- _TO BE DONE_
Can you reproduce every entry below word for word, omitting the pictures?

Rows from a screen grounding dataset
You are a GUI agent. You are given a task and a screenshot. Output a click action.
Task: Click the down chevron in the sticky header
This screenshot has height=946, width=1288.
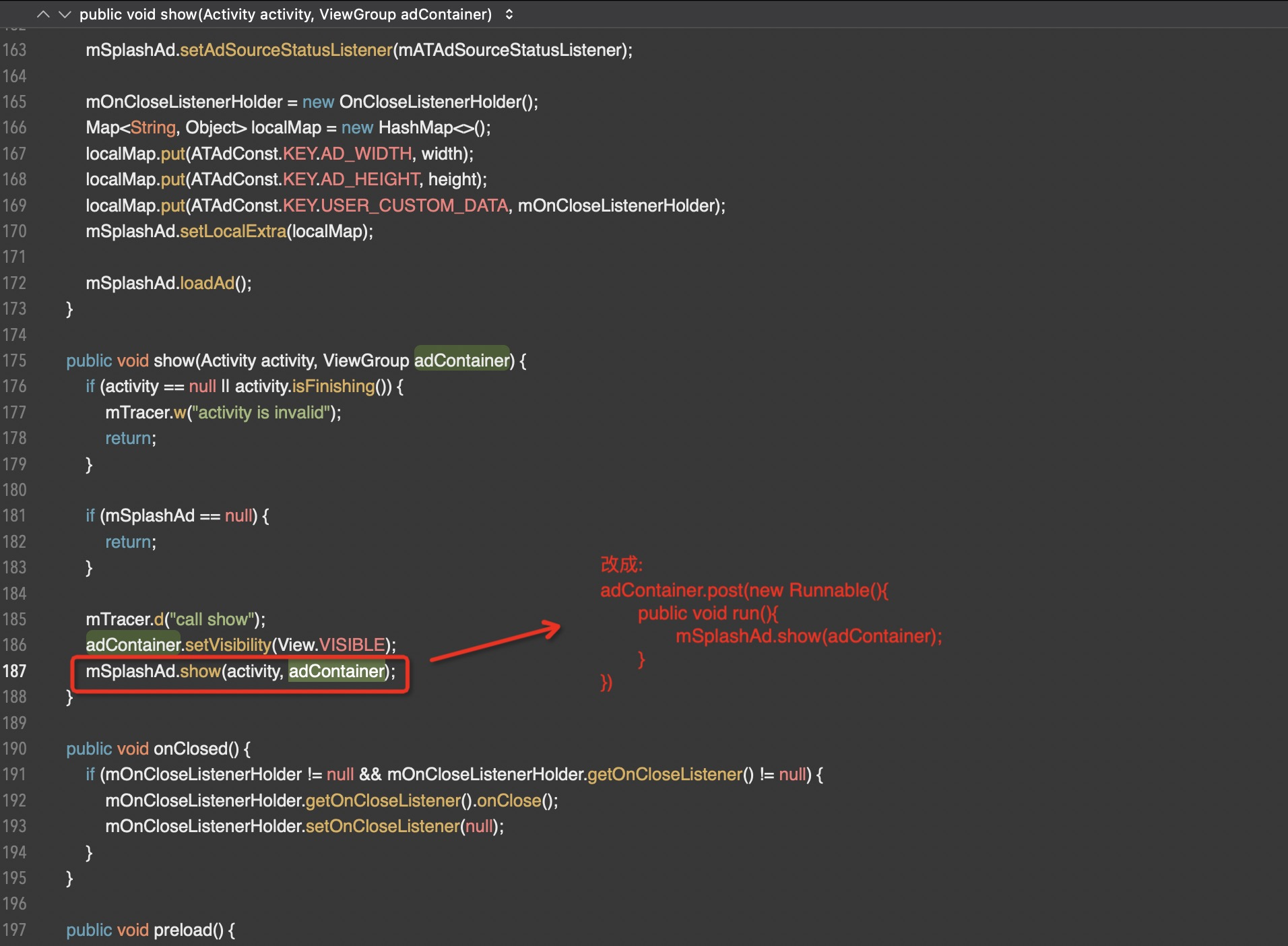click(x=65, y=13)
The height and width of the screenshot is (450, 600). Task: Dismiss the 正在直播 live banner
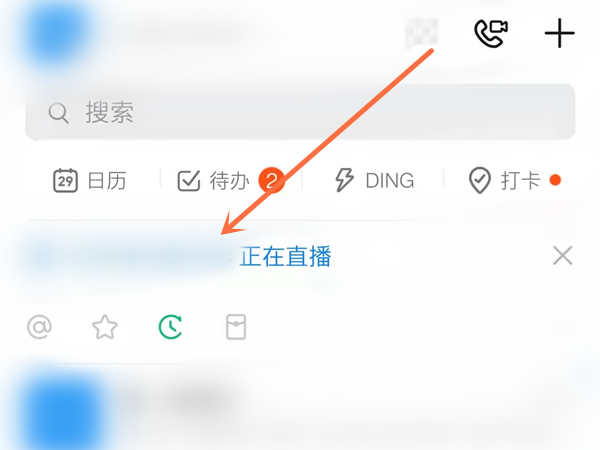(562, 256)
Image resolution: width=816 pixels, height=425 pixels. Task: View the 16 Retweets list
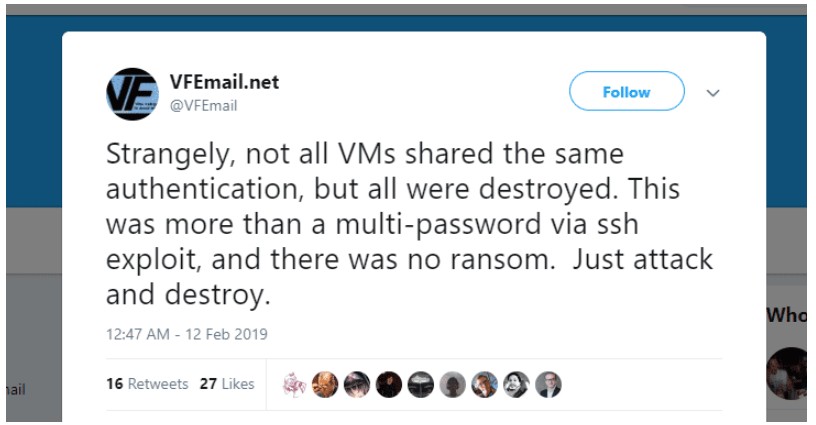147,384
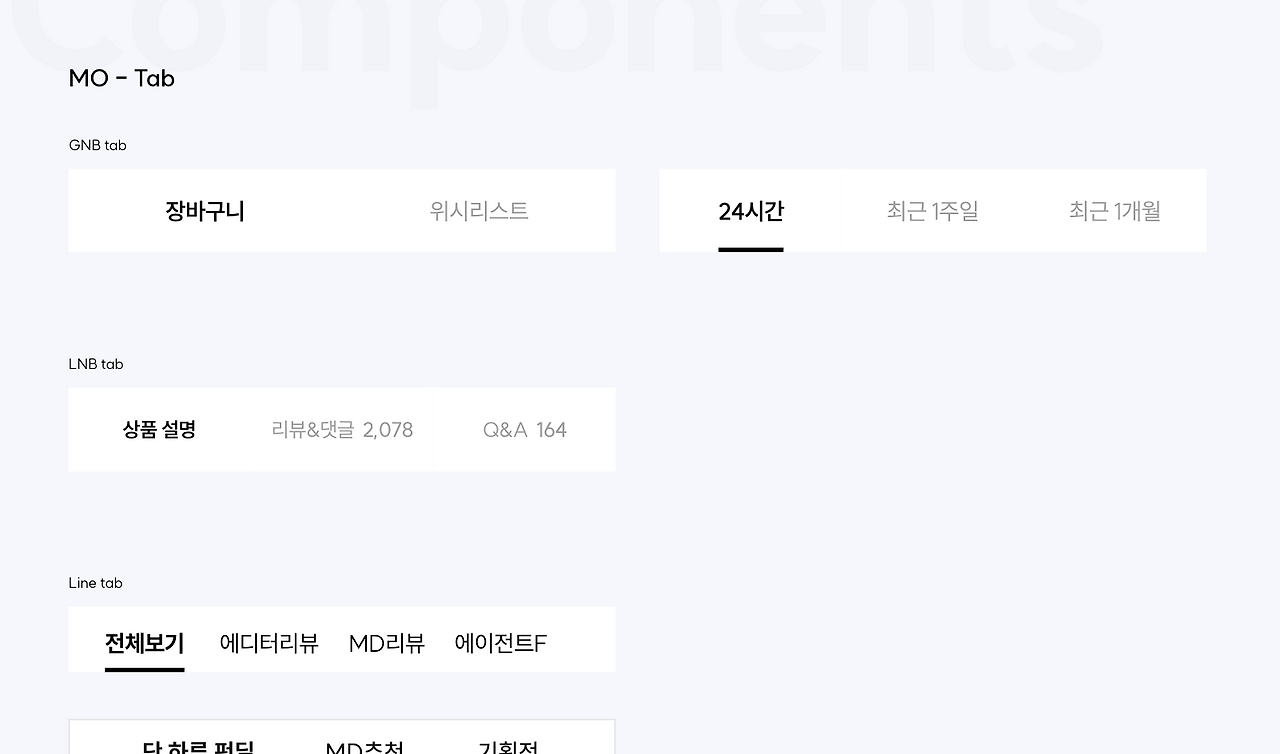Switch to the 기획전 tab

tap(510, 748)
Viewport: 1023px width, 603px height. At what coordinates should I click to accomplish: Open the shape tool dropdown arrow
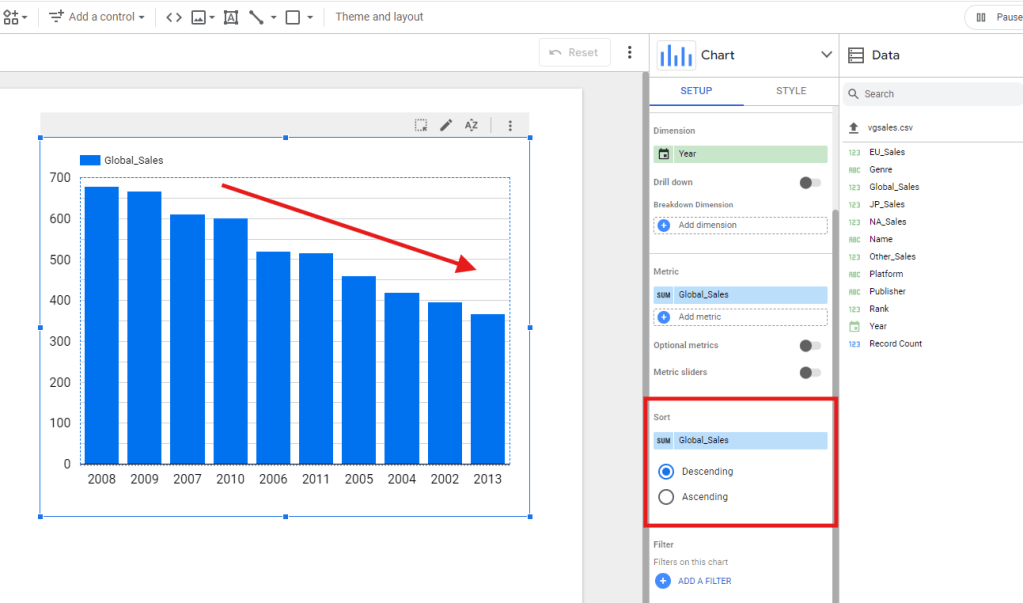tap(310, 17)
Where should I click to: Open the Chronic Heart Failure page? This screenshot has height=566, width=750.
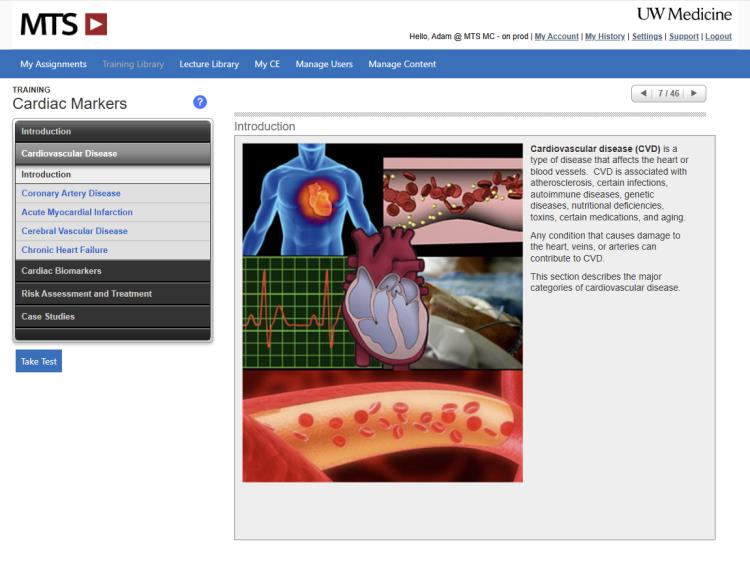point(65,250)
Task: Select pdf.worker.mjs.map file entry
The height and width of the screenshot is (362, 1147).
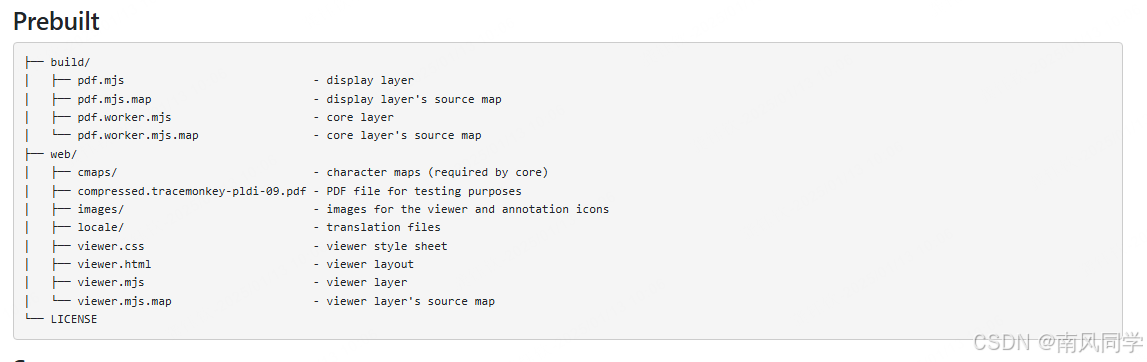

- _ANSWER TO THIS EXERCISE_
You are a GUI agent. You are given a task and a screenshot. Output a click action.
Task: Click the down chevron in the sticky header
This screenshot has height=946, width=1288.
click(x=65, y=13)
The height and width of the screenshot is (450, 600). Task: Dismiss the 正在直播 live banner
(562, 256)
Image resolution: width=816 pixels, height=425 pixels. Task: View the 16 Retweets list
147,384
Switch to the 기획전 tab

tap(510, 748)
Viewport: 1023px width, 603px height. At what coordinates should I click to accomplish: Open the shape tool dropdown arrow
tap(310, 17)
Where should I click to: Open the Chronic Heart Failure page? This screenshot has height=566, width=750.
point(65,250)
Task: Select pdf.worker.mjs.map file entry
The height and width of the screenshot is (362, 1147).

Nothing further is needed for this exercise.